+++ WORKING DATA
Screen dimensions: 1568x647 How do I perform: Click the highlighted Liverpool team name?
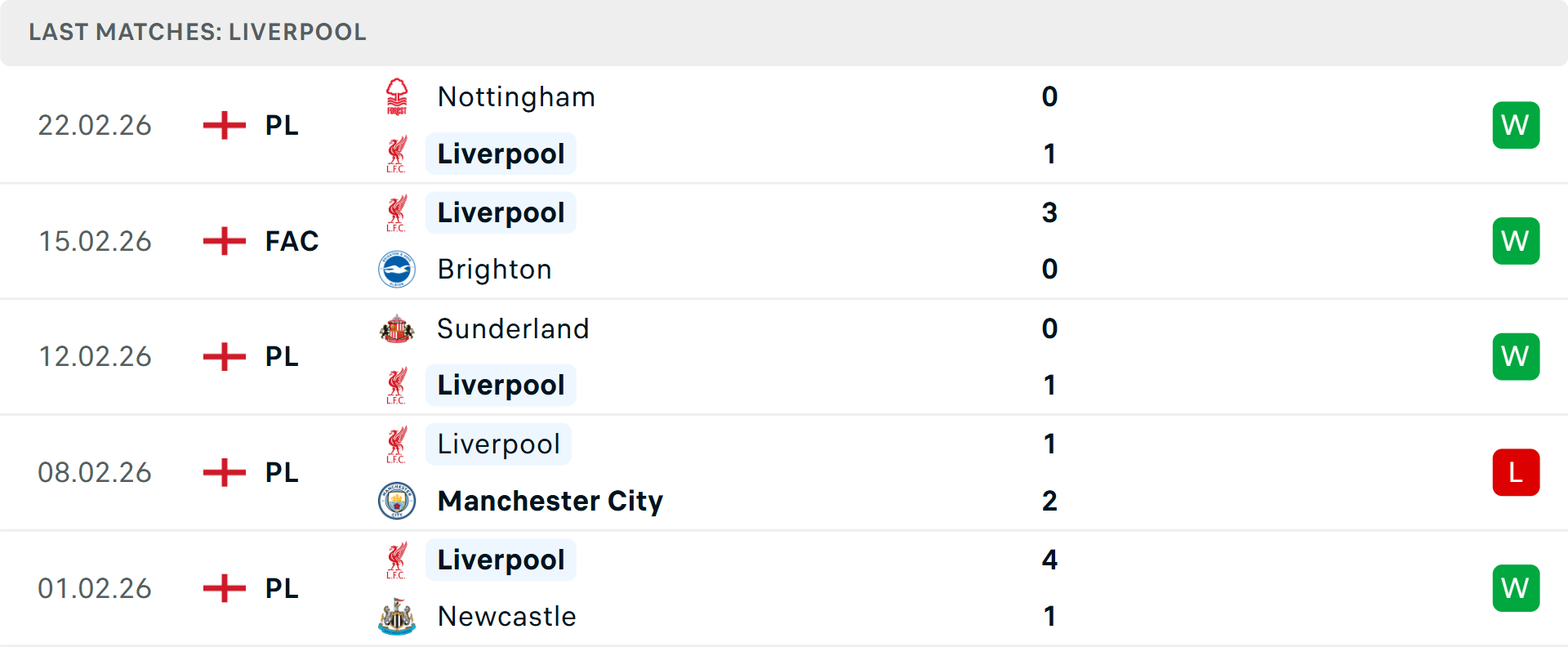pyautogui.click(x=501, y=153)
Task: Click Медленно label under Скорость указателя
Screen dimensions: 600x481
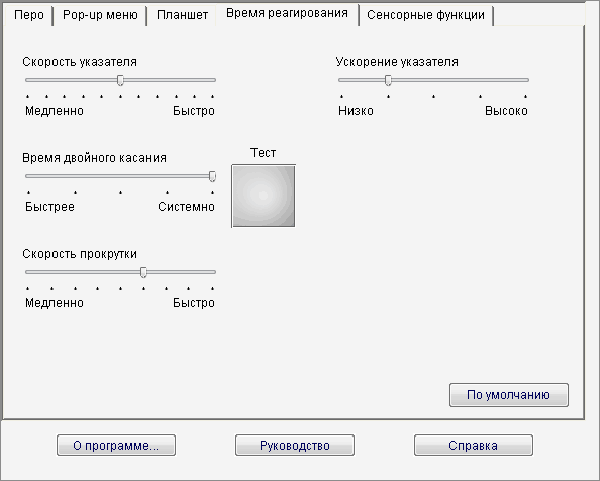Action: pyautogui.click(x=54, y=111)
++++++
-- THE TASK --
Your answer must be exactly the lines from the one with "Task: Click Медленно" through the last line of the entries, both included, with no pictures; please add nothing else.

-- SOLUTION --
Task: Click Медленно label under Скорость указателя
Screen dimensions: 600x481
Action: pyautogui.click(x=54, y=111)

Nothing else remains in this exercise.